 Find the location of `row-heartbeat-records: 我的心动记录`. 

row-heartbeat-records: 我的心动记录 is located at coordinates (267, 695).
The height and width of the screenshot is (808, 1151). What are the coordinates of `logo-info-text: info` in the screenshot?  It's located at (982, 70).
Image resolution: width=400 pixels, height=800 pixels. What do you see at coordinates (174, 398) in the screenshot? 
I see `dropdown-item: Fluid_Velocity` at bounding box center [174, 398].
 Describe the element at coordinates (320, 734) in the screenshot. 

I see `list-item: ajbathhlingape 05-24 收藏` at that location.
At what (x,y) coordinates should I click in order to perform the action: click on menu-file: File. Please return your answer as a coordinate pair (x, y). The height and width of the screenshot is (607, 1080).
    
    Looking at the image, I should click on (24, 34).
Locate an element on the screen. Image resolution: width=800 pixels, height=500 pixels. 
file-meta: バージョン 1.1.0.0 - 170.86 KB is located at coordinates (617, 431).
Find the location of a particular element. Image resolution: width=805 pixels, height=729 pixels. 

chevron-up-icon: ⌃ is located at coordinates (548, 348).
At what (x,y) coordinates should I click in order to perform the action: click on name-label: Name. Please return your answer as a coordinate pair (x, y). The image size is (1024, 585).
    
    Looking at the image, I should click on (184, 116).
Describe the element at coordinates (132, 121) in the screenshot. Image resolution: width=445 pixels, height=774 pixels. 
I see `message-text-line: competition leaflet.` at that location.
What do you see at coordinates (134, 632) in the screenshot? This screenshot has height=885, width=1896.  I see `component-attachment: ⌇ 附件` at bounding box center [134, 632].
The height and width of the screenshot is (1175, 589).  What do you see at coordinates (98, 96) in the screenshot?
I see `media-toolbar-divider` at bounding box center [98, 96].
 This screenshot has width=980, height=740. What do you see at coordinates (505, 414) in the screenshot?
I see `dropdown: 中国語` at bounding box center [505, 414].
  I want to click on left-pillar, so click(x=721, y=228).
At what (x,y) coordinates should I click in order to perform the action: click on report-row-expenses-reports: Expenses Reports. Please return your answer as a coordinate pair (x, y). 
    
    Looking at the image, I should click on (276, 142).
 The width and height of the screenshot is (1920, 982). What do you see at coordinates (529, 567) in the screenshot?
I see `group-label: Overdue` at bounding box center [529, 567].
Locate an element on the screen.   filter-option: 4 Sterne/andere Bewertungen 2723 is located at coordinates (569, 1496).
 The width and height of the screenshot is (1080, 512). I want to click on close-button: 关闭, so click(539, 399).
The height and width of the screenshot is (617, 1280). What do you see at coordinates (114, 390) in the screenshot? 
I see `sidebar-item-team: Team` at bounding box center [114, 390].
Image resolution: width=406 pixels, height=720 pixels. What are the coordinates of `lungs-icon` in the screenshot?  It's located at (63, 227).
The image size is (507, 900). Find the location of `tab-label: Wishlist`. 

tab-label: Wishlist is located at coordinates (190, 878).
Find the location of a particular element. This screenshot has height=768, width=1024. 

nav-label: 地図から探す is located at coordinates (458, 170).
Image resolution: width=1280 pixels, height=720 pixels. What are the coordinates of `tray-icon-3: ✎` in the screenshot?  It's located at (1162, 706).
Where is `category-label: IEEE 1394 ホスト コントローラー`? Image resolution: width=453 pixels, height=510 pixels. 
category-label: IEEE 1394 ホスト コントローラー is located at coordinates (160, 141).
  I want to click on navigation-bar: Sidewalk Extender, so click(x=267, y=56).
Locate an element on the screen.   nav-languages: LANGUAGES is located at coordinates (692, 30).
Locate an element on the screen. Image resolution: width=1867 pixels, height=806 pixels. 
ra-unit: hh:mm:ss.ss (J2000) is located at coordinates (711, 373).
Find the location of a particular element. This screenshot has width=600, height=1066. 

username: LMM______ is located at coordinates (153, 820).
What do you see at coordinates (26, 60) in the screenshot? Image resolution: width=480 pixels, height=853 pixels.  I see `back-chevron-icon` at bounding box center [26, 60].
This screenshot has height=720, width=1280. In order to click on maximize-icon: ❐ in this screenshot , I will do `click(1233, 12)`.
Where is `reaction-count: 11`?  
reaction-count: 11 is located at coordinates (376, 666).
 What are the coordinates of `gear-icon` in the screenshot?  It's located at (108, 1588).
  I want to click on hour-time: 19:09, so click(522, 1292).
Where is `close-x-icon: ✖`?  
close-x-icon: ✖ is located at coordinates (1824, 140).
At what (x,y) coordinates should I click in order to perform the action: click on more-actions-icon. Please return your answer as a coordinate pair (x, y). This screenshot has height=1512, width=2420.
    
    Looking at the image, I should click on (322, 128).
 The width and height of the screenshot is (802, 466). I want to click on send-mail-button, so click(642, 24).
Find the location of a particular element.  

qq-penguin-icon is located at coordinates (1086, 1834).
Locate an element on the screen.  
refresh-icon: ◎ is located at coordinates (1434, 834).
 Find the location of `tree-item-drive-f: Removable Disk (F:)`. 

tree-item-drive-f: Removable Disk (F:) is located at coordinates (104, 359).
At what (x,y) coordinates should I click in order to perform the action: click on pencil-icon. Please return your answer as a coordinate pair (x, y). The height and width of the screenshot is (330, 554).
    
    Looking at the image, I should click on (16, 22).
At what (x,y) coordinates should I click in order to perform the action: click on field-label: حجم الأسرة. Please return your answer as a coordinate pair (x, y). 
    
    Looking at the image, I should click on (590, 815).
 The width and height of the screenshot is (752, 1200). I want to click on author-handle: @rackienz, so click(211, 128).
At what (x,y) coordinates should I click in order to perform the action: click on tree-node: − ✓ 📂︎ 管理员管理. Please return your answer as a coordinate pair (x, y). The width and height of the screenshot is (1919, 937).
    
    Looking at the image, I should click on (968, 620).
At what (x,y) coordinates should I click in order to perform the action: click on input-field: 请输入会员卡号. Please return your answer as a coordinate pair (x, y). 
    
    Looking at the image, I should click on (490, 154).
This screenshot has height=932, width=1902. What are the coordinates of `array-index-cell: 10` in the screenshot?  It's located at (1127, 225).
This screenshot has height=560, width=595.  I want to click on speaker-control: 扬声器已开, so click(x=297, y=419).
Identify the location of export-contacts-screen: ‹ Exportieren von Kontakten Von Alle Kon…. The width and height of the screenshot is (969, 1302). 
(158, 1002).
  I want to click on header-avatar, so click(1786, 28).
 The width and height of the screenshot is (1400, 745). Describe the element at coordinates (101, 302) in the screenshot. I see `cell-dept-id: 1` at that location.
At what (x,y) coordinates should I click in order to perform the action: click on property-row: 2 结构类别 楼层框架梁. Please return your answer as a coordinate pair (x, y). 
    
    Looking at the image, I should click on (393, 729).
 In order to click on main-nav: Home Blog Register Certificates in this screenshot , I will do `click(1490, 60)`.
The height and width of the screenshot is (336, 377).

------

Reproduce the data from the line containing "In order to click on main-nav: Home" through the end of the data, both included, with nothing changed.

 In order to click on main-nav: Home Blog Register Certificates in this screenshot , I will do `click(1490, 60)`.
The height and width of the screenshot is (336, 377).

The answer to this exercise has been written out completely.